These quotations show that he was struggling to see in the origin of species a process just as scientifically comprehensible as the birth of individuals. They show, I think, that he recognised the two things not merely as similar but as identical.

It is impossible to know how soon the ferment of uniformitarianism began to work, but it is fair to suspect that in 1832 he had already begun to see that mutability was the logical conclusion of Lyell's doctrine, though this was not acknowledged by Lyell himself.

There were however other factors of change. In his Autobiography{5} he wrote:—"During the voyage of the Beagle I had been deeply impressed by discovering in the Pampean formation great fossil animals covered with armour like that on the existing armadillos; secondly, by the manner in which closely allied animals replace one another in proceeding southward over the Continent; and thirdly, by the South American character of most of the productions of the Galapagos archipelago, and more especially by the manner in which they differ slightly on each island of the group; none of the islands appearing to be very ancient in a geological sense. It was evident that such facts as these, as well as many others, could only be explained on the supposition that species gradually become modified; and the subject haunted me."

{5} Life and Letters, i. p. 82.

Again we have to ask: how soon did any of these influences produce an effect on Darwin's mind? Different answers have been attempted. Huxley{6} held that these facts could not have produced their essential effect until the voyage had come to an end, and the "relations of the existing with the extinct species and of the species of the different geographical areas with one another were determined with some exactness." He does not therefore allow that any appreciable advance towards evolution was made during the actual voyage of the Beagle.

------

Please condense the paragraph beginning "There were however other factors of change" in the Darwin passage above into a short bulleted list that keeps its main facts.

COLLECTED MATERIAL –
------

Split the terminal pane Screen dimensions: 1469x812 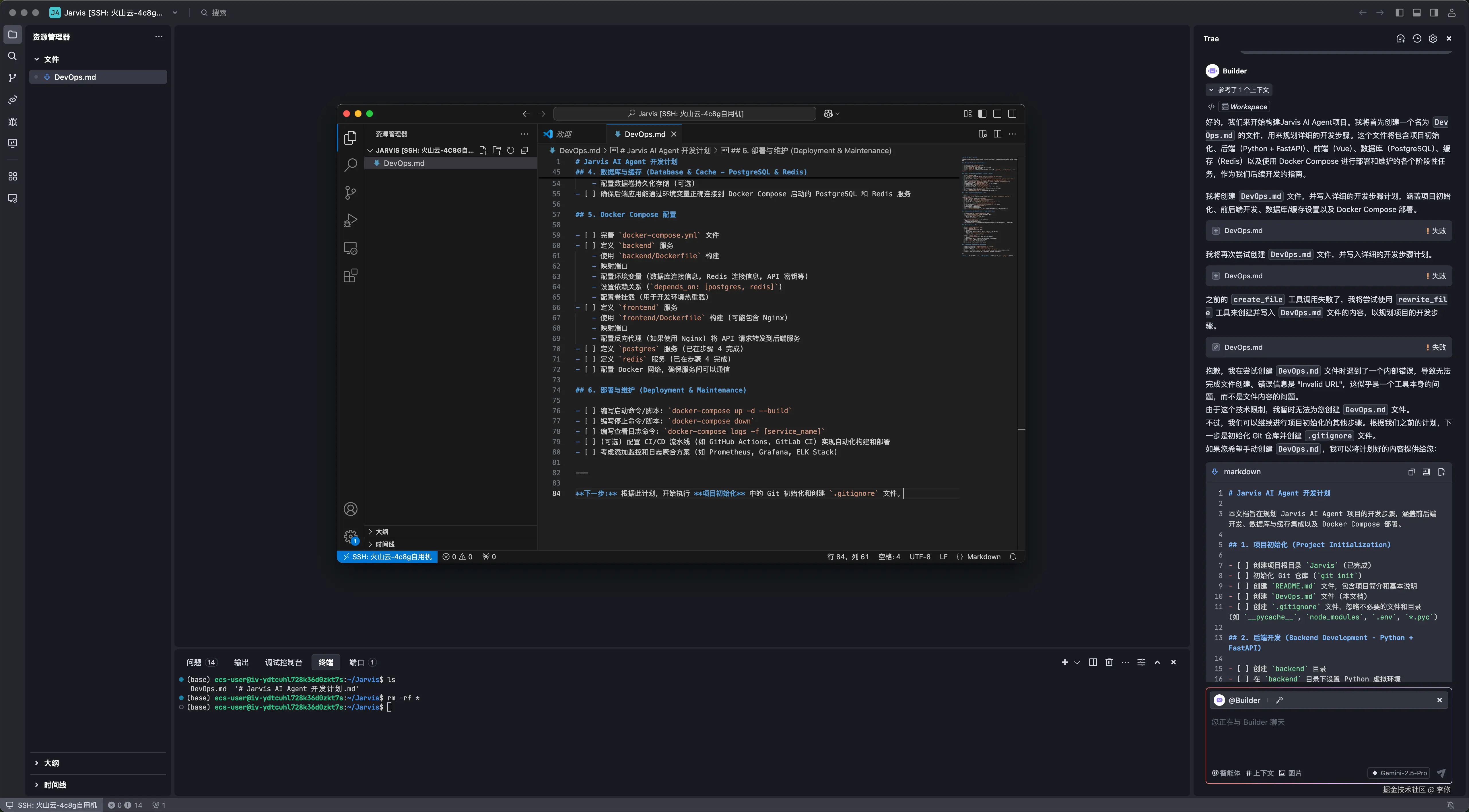(x=1093, y=662)
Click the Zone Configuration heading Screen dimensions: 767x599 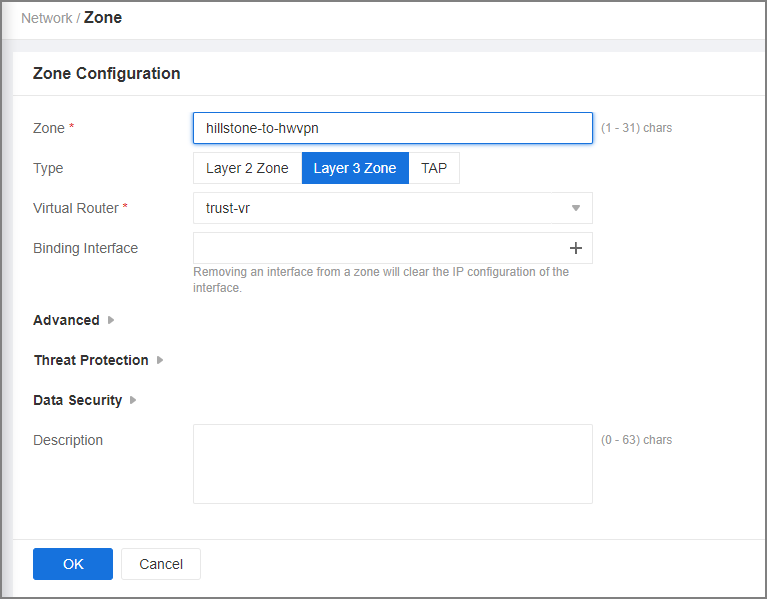[107, 73]
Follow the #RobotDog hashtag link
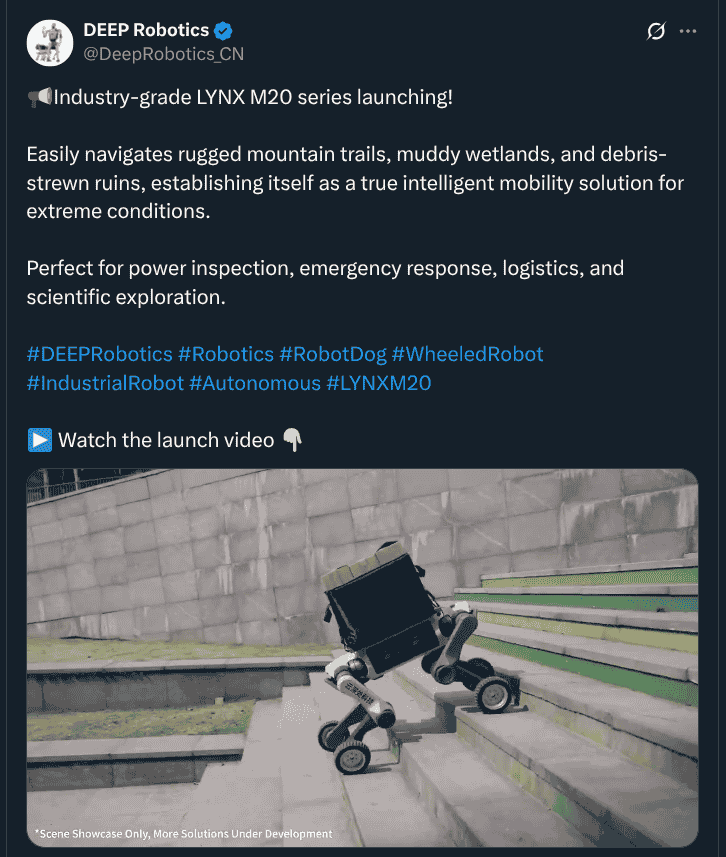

------

CORRECT RESPONSE –
Other factors of change, as Darwin described them in his Autobiography, all came from the voyage of the Beagle:
- Great fossil animals in the Pampean formation, covered with armor like that of existing armadillos
- Closely allied animals replacing one another when moving southward across the continent
- The South American character of most productions of the Galapagos archipelago, which differ slightly on each island, though none of the islands seemed very ancient geologically
- His conclusion: these and many other facts could only be explained if species gradually become modified, and the subject haunted him